Entries supplied
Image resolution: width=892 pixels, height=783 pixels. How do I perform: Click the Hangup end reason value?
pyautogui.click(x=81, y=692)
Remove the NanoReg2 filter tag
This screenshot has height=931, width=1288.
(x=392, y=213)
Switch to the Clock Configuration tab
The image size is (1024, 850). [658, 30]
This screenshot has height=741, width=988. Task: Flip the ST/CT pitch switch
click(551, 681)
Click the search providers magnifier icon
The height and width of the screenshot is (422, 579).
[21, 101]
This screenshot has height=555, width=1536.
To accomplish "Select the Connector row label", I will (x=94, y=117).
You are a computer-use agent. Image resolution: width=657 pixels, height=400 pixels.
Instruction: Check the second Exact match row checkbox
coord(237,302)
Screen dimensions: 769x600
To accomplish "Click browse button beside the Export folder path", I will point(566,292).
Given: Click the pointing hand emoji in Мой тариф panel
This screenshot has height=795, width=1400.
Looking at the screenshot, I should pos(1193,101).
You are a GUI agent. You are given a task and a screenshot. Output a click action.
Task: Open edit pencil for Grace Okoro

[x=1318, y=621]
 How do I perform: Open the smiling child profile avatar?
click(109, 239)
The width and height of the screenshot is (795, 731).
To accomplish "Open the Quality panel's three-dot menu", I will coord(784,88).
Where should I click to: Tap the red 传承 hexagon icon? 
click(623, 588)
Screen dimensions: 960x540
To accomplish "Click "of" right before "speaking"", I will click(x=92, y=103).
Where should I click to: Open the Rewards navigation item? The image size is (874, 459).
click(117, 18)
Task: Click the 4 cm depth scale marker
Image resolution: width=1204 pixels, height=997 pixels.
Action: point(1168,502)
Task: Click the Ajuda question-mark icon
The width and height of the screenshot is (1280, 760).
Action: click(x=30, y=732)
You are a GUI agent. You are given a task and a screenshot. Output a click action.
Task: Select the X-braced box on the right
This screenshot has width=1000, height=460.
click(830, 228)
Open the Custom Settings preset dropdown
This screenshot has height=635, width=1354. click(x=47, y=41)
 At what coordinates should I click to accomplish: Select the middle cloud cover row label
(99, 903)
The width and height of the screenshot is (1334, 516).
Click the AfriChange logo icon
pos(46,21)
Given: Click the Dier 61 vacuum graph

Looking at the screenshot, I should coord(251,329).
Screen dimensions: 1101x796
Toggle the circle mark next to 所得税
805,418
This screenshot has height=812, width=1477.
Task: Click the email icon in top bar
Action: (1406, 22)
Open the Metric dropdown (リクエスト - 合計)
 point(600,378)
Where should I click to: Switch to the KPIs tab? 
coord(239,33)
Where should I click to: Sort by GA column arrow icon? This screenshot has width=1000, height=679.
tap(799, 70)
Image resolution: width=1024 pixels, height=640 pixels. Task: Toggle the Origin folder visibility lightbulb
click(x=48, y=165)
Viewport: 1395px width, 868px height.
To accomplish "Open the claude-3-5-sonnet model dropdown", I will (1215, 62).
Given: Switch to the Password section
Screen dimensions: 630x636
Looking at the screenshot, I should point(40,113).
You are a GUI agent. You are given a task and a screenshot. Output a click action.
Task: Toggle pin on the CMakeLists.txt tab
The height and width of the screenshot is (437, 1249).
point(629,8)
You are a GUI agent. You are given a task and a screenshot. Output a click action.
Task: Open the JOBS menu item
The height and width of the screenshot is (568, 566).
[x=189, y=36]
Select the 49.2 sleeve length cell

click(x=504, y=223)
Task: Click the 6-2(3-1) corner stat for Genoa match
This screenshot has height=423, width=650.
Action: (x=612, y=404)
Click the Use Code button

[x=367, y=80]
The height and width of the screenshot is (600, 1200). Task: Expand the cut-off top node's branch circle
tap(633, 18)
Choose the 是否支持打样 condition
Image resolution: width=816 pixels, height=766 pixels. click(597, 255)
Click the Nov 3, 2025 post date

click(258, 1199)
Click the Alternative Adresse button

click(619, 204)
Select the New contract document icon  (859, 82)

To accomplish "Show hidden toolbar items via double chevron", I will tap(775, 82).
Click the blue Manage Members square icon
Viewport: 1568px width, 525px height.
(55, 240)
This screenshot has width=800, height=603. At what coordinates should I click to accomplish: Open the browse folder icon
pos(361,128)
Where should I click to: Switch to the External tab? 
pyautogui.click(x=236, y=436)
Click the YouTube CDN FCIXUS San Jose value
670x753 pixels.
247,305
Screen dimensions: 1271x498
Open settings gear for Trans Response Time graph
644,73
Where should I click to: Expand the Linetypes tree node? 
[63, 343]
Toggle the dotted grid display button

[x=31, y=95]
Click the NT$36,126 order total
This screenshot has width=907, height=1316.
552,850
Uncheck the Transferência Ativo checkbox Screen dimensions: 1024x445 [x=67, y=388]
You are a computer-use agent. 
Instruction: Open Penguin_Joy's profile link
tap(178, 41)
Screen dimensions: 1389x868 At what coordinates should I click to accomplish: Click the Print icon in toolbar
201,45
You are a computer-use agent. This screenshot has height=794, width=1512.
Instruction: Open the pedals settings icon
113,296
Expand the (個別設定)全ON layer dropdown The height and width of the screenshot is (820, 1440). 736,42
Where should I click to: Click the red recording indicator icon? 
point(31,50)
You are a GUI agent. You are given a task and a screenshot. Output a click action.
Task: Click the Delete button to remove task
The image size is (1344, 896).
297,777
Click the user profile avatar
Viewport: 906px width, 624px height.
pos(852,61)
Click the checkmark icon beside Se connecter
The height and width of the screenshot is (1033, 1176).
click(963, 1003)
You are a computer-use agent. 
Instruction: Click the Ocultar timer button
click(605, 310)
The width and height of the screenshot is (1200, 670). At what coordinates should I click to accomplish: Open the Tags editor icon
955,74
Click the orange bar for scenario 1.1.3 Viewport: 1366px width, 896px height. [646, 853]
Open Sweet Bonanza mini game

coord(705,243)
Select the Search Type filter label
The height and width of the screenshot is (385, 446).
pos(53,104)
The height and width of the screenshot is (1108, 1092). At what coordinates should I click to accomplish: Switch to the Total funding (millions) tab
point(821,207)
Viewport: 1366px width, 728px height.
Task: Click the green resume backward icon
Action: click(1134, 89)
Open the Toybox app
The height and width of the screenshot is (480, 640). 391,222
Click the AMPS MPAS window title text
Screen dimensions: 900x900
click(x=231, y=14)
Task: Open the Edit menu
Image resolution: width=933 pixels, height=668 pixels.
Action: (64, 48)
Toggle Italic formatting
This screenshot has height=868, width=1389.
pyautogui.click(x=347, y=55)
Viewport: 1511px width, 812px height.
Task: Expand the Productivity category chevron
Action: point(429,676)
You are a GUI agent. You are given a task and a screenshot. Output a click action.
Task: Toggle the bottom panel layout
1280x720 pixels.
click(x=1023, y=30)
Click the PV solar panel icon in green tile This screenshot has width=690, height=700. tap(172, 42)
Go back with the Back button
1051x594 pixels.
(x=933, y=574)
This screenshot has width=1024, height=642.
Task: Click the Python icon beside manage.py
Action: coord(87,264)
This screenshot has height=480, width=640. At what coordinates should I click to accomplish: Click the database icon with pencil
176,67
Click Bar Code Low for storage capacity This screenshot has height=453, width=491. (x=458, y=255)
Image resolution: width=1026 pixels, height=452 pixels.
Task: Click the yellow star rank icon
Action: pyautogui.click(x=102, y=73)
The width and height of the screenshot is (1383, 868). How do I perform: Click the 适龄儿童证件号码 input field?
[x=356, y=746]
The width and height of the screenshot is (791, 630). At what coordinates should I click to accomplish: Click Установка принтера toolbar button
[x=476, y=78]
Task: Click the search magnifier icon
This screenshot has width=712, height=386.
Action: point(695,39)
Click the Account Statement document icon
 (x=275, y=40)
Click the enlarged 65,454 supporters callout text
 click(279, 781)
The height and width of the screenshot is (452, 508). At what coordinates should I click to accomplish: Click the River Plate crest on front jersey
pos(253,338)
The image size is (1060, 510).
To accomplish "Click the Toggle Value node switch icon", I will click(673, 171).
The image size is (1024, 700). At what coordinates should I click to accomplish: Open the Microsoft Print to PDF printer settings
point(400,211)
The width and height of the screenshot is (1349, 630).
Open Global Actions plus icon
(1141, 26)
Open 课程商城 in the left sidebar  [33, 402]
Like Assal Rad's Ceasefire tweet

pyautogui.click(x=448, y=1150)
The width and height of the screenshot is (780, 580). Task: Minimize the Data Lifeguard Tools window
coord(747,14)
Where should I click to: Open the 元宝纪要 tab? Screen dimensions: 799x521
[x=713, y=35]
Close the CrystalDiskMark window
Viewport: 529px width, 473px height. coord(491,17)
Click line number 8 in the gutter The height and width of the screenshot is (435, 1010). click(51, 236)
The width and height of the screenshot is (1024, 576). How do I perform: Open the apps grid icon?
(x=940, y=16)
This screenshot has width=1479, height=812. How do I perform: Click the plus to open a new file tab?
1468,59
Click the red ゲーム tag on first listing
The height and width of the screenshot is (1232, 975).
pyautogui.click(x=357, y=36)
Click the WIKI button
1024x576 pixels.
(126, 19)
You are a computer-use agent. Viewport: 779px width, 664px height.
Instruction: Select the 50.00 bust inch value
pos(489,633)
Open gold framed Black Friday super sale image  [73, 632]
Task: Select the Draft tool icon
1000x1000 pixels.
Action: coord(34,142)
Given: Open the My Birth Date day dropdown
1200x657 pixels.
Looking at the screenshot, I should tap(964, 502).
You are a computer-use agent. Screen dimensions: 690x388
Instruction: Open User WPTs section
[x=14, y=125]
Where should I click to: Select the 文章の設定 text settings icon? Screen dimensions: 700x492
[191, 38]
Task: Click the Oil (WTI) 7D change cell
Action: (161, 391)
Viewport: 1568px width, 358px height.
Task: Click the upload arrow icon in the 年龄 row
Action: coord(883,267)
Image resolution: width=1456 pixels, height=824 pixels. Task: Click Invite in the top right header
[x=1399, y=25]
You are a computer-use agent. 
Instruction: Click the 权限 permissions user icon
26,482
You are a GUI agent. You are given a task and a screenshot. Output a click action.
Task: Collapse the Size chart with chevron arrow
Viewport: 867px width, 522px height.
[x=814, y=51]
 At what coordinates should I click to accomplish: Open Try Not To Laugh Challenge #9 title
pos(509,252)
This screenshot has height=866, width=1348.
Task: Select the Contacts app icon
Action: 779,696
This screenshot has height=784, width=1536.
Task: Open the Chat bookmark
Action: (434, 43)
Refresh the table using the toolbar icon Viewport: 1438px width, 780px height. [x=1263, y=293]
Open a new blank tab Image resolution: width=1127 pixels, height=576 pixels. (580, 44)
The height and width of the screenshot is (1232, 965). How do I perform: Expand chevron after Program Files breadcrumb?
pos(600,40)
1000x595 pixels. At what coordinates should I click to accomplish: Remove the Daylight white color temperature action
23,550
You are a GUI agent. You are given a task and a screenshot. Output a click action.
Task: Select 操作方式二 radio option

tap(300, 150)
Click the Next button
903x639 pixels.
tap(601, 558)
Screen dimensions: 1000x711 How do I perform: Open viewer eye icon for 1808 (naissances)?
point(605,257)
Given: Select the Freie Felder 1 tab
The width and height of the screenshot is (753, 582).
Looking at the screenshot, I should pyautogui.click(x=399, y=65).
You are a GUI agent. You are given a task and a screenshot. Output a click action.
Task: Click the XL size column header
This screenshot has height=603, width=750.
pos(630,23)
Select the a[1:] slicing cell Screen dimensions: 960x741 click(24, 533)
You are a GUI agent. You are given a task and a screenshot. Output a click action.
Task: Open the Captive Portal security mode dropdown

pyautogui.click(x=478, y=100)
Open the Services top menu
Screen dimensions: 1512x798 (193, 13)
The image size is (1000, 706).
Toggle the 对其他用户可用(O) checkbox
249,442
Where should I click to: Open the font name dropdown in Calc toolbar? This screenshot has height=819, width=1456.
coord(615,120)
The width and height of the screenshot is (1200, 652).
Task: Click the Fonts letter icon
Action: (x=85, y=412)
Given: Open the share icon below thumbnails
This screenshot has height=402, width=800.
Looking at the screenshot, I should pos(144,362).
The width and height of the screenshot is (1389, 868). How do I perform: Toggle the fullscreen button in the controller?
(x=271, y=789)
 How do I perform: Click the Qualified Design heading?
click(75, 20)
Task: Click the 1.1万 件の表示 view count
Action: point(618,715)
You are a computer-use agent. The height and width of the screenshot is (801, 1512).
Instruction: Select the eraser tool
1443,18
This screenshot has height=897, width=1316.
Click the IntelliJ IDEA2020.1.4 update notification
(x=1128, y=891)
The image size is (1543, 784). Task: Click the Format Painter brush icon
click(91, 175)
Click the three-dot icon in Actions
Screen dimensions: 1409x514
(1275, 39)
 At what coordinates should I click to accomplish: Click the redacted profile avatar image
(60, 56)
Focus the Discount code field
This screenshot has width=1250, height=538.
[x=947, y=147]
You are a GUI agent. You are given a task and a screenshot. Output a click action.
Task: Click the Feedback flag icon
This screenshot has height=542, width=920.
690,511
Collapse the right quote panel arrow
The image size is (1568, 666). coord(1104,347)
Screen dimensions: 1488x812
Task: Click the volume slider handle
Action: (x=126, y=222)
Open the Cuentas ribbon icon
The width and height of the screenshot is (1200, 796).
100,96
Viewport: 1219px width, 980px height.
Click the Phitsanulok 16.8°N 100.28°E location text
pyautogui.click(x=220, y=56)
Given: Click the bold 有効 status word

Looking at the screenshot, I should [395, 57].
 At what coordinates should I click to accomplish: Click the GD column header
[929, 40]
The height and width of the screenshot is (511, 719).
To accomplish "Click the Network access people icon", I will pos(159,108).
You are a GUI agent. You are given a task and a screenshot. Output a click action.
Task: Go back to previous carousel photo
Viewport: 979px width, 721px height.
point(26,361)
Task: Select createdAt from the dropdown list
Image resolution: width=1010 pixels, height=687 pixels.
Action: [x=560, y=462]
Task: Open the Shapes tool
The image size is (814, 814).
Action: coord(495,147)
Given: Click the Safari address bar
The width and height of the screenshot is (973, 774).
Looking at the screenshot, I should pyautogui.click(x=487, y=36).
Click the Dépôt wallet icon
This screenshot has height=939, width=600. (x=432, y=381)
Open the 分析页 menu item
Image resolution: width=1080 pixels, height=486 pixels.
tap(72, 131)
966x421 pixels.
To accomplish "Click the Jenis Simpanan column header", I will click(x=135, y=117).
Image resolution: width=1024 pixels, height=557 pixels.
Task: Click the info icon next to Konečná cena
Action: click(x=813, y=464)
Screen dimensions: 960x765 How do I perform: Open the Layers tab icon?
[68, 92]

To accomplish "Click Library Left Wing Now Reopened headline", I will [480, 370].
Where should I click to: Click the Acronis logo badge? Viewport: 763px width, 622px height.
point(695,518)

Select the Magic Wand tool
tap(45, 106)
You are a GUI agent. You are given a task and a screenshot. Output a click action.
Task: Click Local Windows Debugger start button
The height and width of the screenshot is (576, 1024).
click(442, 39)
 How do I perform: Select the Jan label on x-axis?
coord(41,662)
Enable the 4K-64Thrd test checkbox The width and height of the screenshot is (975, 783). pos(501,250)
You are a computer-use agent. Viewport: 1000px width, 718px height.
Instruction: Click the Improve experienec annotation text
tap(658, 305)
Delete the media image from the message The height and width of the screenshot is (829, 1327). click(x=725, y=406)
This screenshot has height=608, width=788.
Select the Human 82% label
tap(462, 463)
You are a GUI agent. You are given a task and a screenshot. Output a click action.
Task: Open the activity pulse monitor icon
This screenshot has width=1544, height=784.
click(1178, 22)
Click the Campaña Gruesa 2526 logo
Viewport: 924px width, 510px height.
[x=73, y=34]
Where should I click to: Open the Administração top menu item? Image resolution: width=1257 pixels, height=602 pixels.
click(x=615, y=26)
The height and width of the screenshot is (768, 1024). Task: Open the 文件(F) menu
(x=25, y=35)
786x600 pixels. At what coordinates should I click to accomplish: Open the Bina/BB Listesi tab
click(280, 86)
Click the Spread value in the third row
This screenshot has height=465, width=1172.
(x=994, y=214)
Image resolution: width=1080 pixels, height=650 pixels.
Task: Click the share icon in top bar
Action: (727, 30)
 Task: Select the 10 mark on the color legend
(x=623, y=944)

What is being asked
Wherever the string "magnifier" appears in the listing above, show the whole line.

Solution
Click the search providers magnifier icon
Task: Click the search magnifier icon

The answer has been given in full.